Tarefas escritas:
**a)** Responda com base na entrevista:
(i) De qual clube a pessoa entrevistada ficou simpatizante ao morar em Recife?
(ii) Qual é o nome da filha citada e que idade ela tem?
(iii) Qual foi o placar contra o Flamengo na última rodada do Campeonato Brasileiro do ano passado?
**b)** Na entrevista, reescreva o trecho entre "Não passo muito, não." e "molecada muito rápido.", inclusive, renomeando "joia" como "promessa".

Página:
O Icasa, de Juazeiro do Norte, cidade vizinha ao local em que nasci, entrou no Campeonato Cearense no final dos anos 70 e era a oportunidade que tinha de frequentar estádios. Então, fui simpatizante do Icasa. Depois, morei em Recife e fiquei simpatizante do Sport. Mas zero dúvida, a minha paixão no futebol é o Santos. 

Ainda tem o hábito de ir ao estádio acompanhar o Santos?
Sim! Em São Paulo quase não perco um jogo. Acontece de não ir em um ou outro, mas estou sempre presente. Incluindo as perdas de títulos para o Ituano, no Pacaembu, naquela desgraça que aconteceu em 2011 (risos), e a roubalheira de 1995 contra o Botafogo. Na Vila Belmiro, vou pelo menos uma vez por mês. Casei com uma torcedora do Santos, tenho um enteado, Theo, que é santista, e uma filha, a Irene, de 3 anos, que já tratei de fazer santista. Levo ela sempre aos jogos para não deixar morrer esse amor. Não perco nenhuma oportunidade de fazer um novo torcedor do Santos.


  Foto: Instagram/Reprodução

Ainda passa nervoso nas arquibancadas?
Não passo muito, não. Eu gosto muito desse negócio do Santos de sempre apresentar uma novidade ou um novo garoto. Acho delicioso ir na partida que vai marcar a estreia de uma nova joia. Considero essas como partidas que não se pode perder. Fiz isso com Diego, Robinho, Neymar e Rodrygo. Isso acho um luxo do torcedor do Santos e não costumo perder. Na minha opinião, é essencial para a ideia de ser santista nos anos 2000. Só acompanhar o time numa campanha que vai terminar em título é muito óbvio. O legal é participar de outras histórias gigantes do Santos. Ainda mais hoje em dia, que se perde essa molecada muito rápido. 



Qual o jogo mais marcante que acompanhou na Vila Belmiro?
São dois, e ambos contra o Flamengo: o 4 a 0, na última rodada do Campeonato Brasileiro do ano passado, e aquela derrota por 5 a 4, em 2011, em que o Neymar marcou o gol do prêmio Puskas.

Quem é o seu maior ídolo como jogador do Santos?

Dados fornecidos:
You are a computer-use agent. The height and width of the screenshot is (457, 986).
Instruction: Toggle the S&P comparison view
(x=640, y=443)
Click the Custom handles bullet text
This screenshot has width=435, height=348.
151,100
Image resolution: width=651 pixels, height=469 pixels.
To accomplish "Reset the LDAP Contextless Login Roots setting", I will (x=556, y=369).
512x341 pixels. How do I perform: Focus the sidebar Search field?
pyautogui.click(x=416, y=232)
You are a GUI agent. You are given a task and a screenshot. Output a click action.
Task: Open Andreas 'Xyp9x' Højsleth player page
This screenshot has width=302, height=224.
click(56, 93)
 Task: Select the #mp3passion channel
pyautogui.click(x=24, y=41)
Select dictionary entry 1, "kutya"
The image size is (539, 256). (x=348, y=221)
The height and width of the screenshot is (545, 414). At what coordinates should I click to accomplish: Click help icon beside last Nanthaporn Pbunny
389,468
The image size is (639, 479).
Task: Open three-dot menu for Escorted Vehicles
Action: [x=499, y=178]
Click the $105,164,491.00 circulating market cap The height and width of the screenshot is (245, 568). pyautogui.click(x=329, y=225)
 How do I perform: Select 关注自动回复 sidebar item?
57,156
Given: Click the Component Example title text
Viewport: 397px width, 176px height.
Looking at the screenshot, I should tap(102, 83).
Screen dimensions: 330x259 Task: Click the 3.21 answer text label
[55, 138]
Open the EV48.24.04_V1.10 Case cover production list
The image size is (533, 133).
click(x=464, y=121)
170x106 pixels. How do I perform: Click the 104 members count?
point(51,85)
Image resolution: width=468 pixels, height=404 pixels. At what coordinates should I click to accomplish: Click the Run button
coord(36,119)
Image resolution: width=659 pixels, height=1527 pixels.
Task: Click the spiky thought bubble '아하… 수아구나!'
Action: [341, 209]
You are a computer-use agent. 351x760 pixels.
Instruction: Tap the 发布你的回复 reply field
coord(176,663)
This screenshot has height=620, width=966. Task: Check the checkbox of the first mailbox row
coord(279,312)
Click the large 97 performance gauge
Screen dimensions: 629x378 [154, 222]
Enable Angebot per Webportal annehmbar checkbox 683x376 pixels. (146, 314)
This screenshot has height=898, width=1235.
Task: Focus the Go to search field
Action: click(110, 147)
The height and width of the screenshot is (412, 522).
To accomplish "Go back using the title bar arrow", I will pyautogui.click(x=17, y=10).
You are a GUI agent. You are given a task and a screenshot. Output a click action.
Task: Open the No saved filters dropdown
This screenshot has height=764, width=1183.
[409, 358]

Resultados das tarefas:
**a)**
(i) Sport.
(ii) Irene, de 3 anos.
(iii) 4 a 0.

**b)**
Não passo muito, não. Eu gosto muito desse negócio do Santos de sempre apresentar uma novidade ou um novo garoto. Acho delicioso ir na partida que vai marcar a estreia de uma nova promessa. Considero essas como partidas que não se pode perder. Fiz isso com Diego, Robinho, Neymar e Rodrygo. Isso acho um luxo do torcedor do Santos e não costumo perder. Na minha opinião, é essencial para a ideia de ser santista nos anos 2000. Só acompanhar o time numa campanha que vai terminar em título é muito óbvio. O legal é participar de outras histórias gigantes do Santos. Ainda mais hoje em dia, que se perde essa molecada muito rápido.